── TEXTE SOURCE

Tout cela revient au même problème : comment allouons-nous nos ressources ? Est-ce que la culture est un luxe ? Au vu des prix du spectacle vivant dans certaines grandes salles, probablement. Et je ne parle pas des concerts (j’y vais peu) et des scandales récurrents des billetteries à la ticketmaster.
Et vous, allez-vous encore au cinéma ? Au théâtre ? Avez-vous un secret pour ne pas vous y endormir ?
Des liens pour aller plus loin :
L’économie du cinema, Laurent Creton : disponible dans son intégralité sur Cairn.
L’économie du spectacle vivant, Isabelle Barbéris, Martial Poirson : de même. Au-delà des prises de position discutables d’Isabelle Barbéris au nom de “liberté de penser” qui a bon dos, le livre s’appuie sur des données statistiques très intéressantes.
Le scandale de ticketmaster, article gratuit du Guardian.

────
── DOCUMENTS FOURNIS

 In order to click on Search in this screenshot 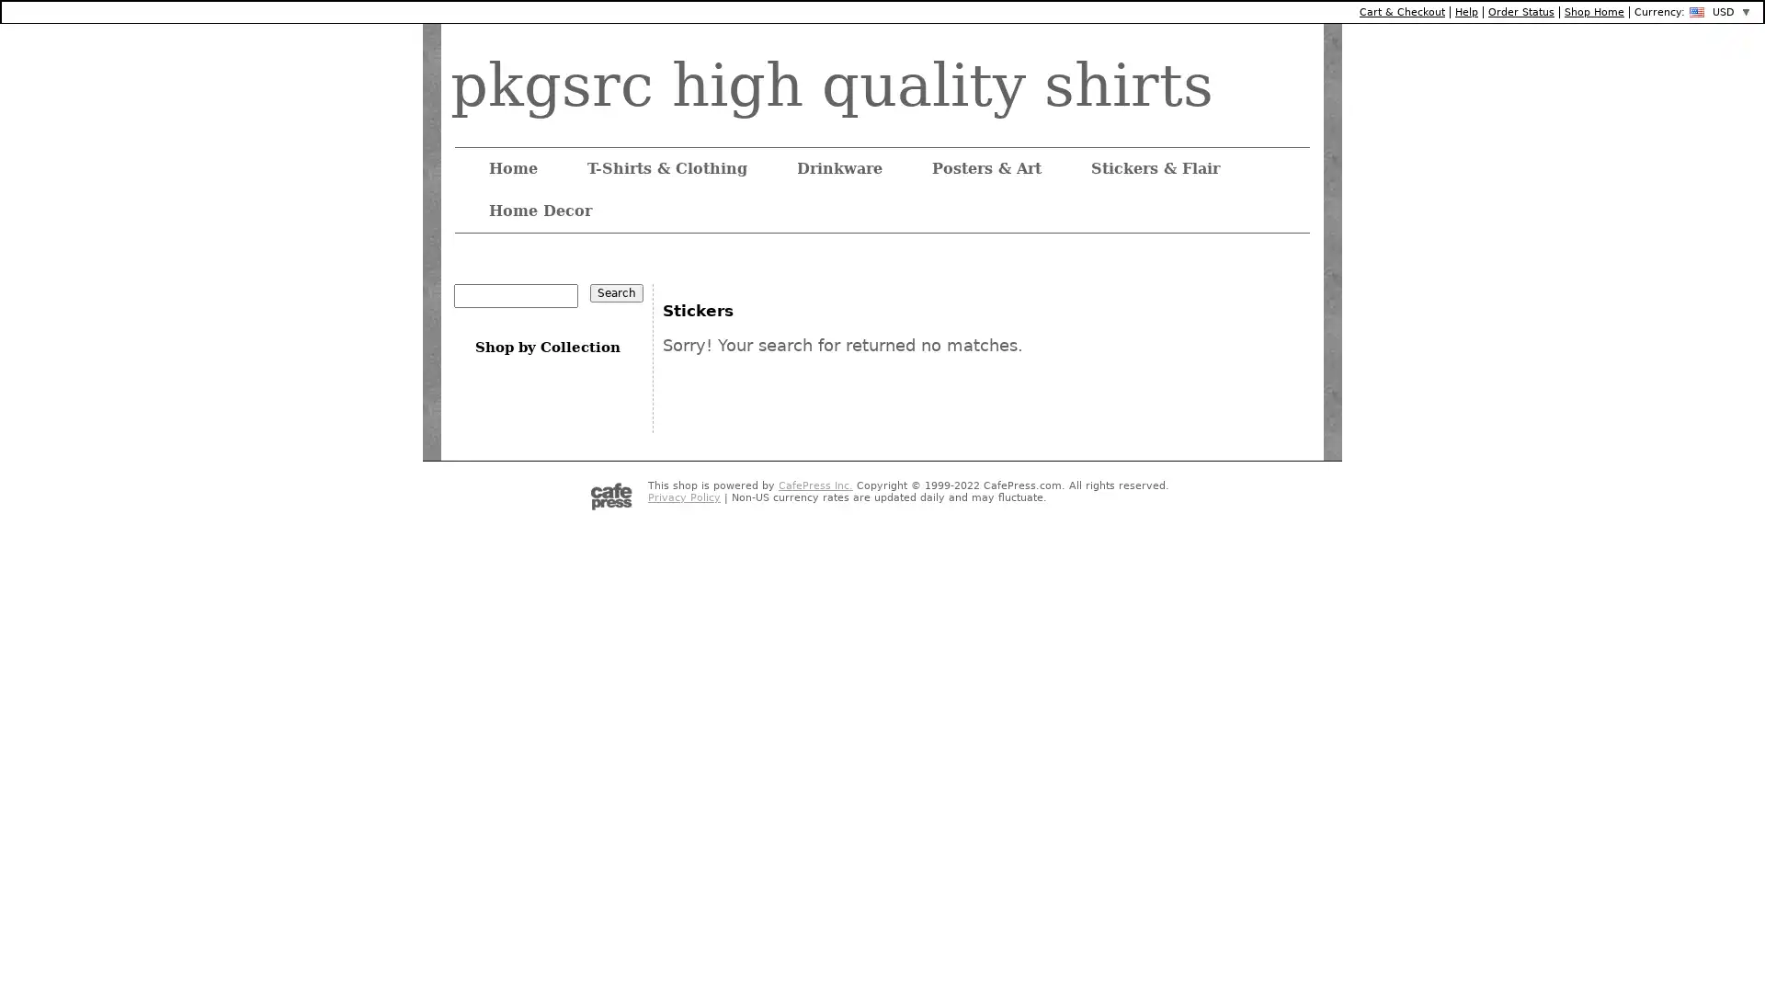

────

TRAVAIL DEMANDÉ.
a – D'après le texte source, sur quoi le livre *L'économie du spectacle vivant* s'appuie-t-il ?
b – Mettez à jour le passage du texte source qui commence par « Tout cela revient » et va jusqu'à « y endormir ? » en remplaçant « cinéma » par « musée ».

RÉPONSES FOURNIES.
a – Il s'appuie sur des données statistiques très intéressantes.

b –
Tout cela revient au même problème : comment allouons-nous nos ressources ? Est-ce que la culture est un luxe ? Au vu des prix du spectacle vivant dans certaines grandes salles, probablement. Et je ne parle pas des concerts (j’y vais peu) et des scandales récurrents des billetteries à la ticketmaster.
Et vous, allez-vous encore au musée ? Au théâtre ? Avez-vous un secret pour ne pas vous y endormir ?